## start
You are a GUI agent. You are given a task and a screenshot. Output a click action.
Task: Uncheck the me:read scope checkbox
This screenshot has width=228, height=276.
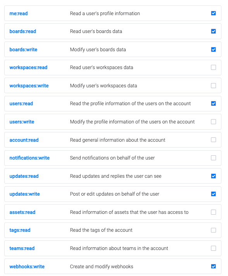point(213,13)
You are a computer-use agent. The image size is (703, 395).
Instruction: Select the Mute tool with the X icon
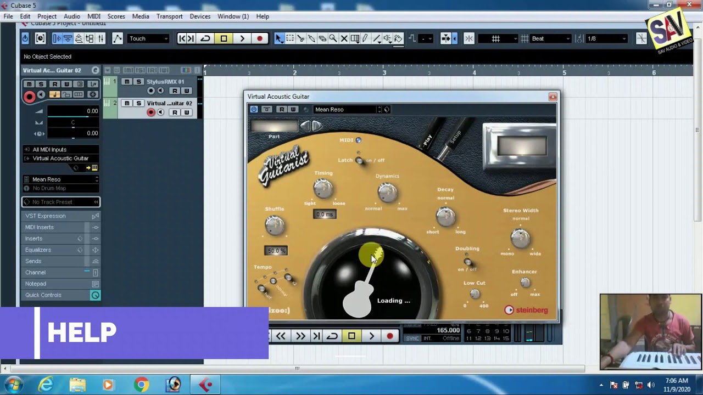(x=344, y=40)
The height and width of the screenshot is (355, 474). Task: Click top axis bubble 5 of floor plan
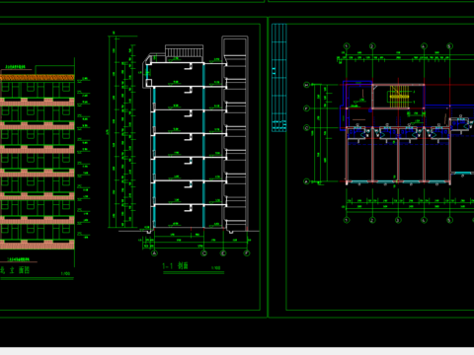tap(449, 46)
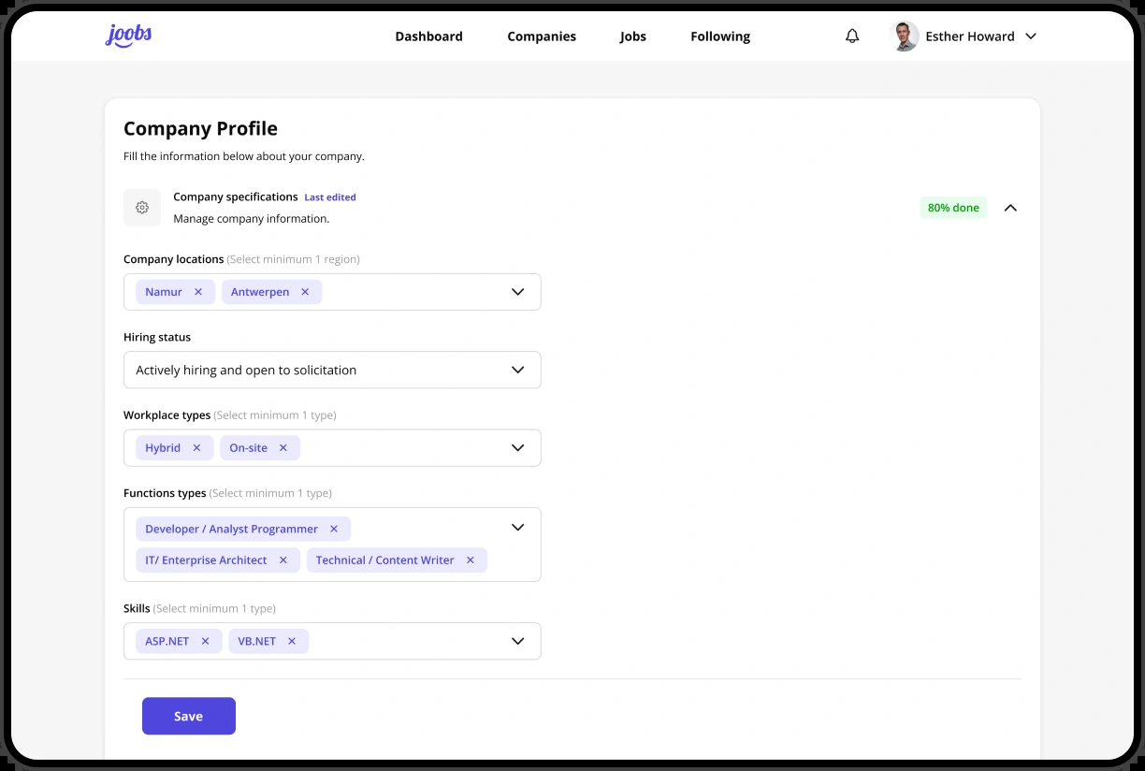Remove IT/ Enterprise Architect tag
This screenshot has width=1145, height=771.
[x=283, y=560]
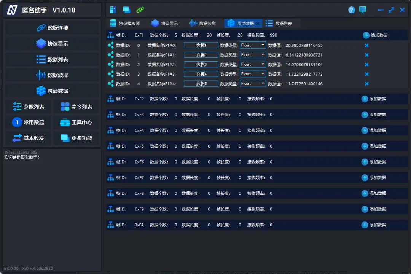Click 添加数据 for frame 0xFA
This screenshot has width=411, height=274.
[x=374, y=225]
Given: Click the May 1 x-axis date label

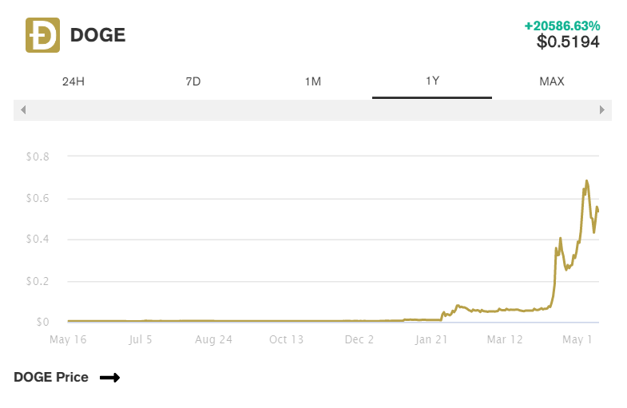Looking at the screenshot, I should [x=577, y=339].
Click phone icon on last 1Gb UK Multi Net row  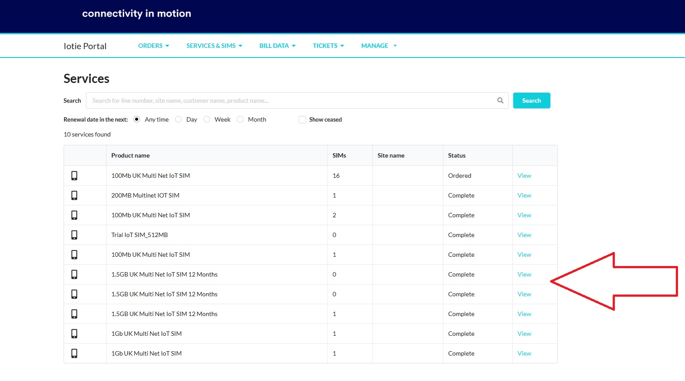pos(75,353)
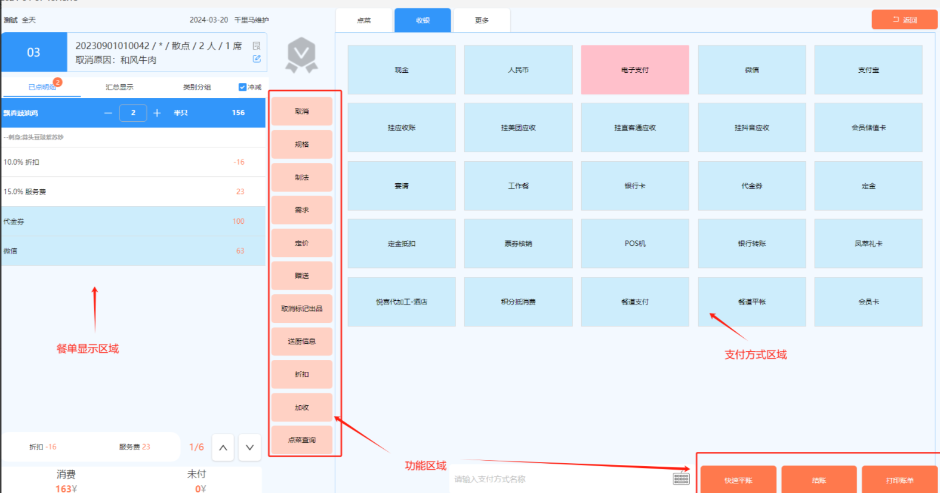Toggle the 冲减 checkbox
Viewport: 940px width, 493px height.
(242, 87)
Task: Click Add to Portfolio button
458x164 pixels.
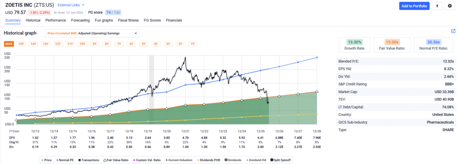Action: click(414, 6)
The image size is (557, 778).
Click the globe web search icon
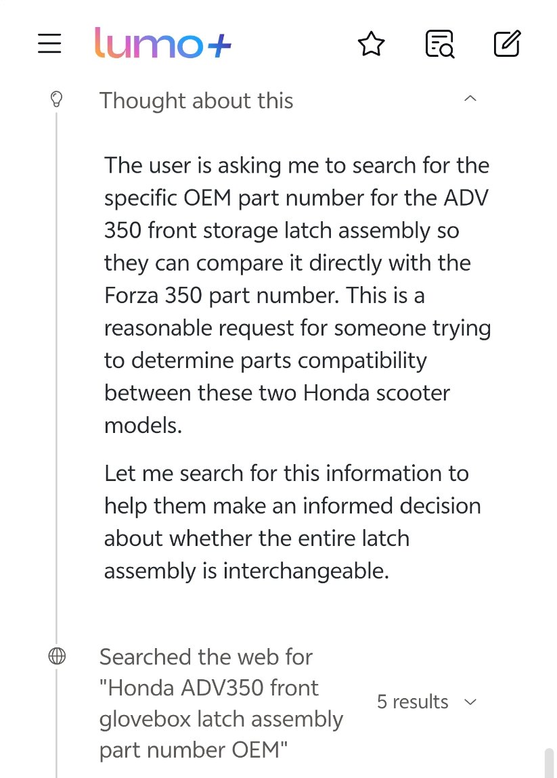tap(57, 656)
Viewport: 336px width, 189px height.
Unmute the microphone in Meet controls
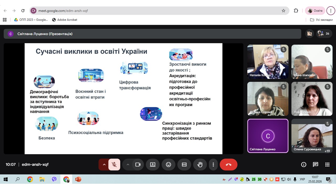point(114,165)
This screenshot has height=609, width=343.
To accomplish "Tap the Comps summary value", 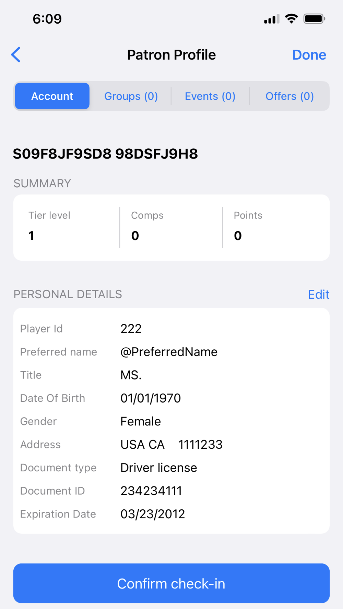I will 135,236.
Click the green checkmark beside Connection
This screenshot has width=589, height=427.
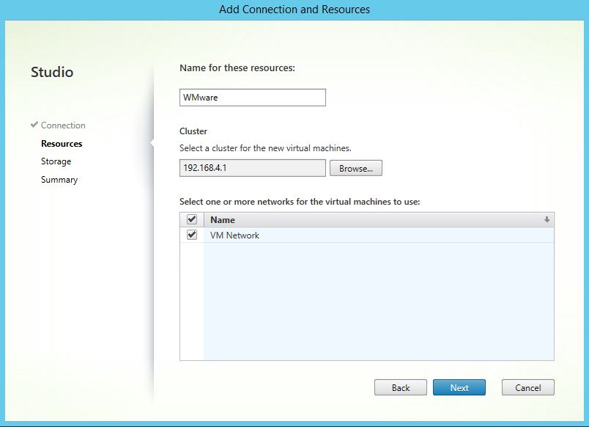tap(34, 125)
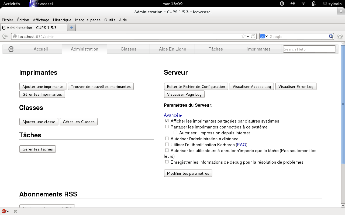Open the search engine dropdown next to Google

[264, 37]
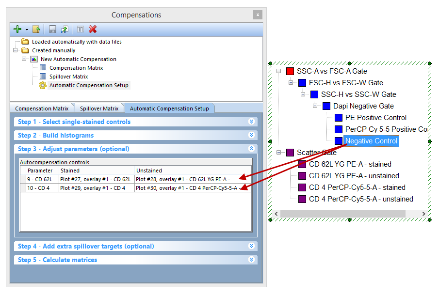This screenshot has width=439, height=295.
Task: Expand Step 1 - Select single-stained controls
Action: 251,122
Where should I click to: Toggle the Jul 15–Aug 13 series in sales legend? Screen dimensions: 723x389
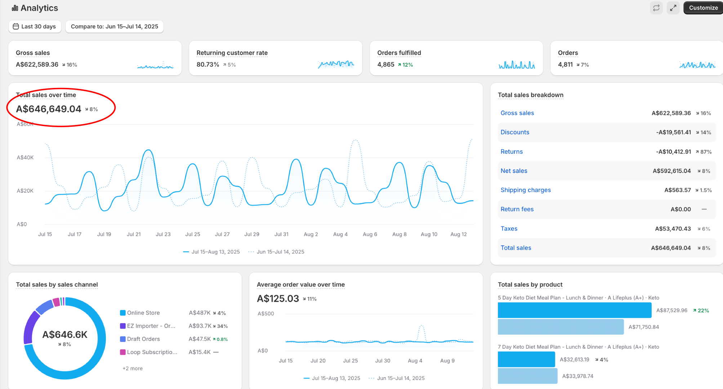tap(211, 252)
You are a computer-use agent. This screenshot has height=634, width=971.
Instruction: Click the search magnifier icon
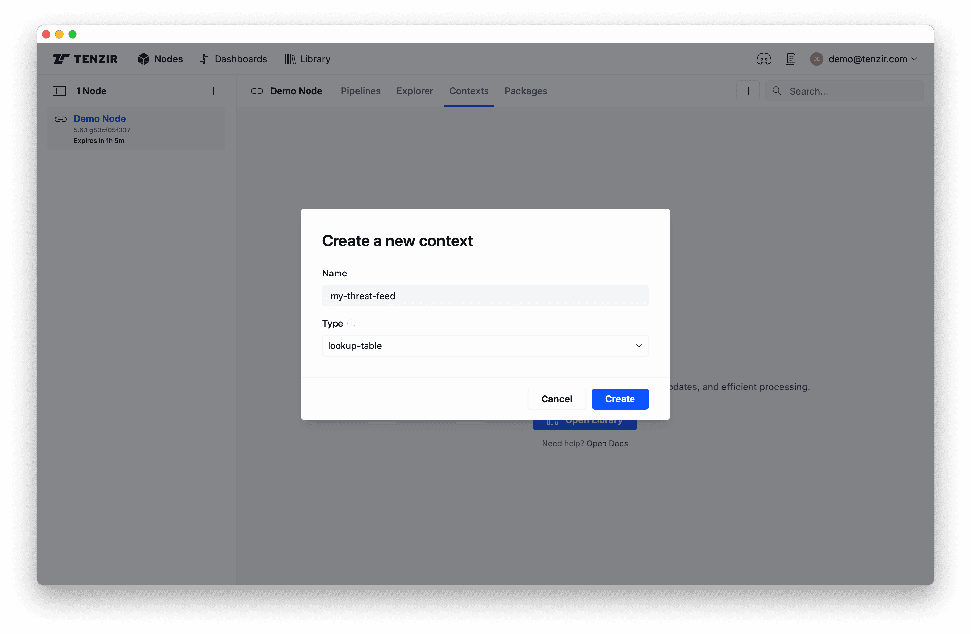pyautogui.click(x=776, y=91)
## end
REQUIREMENTS:
Count the lines of the listing above that contain the string "size". Give only the number.

SOLUTION BELOW:
2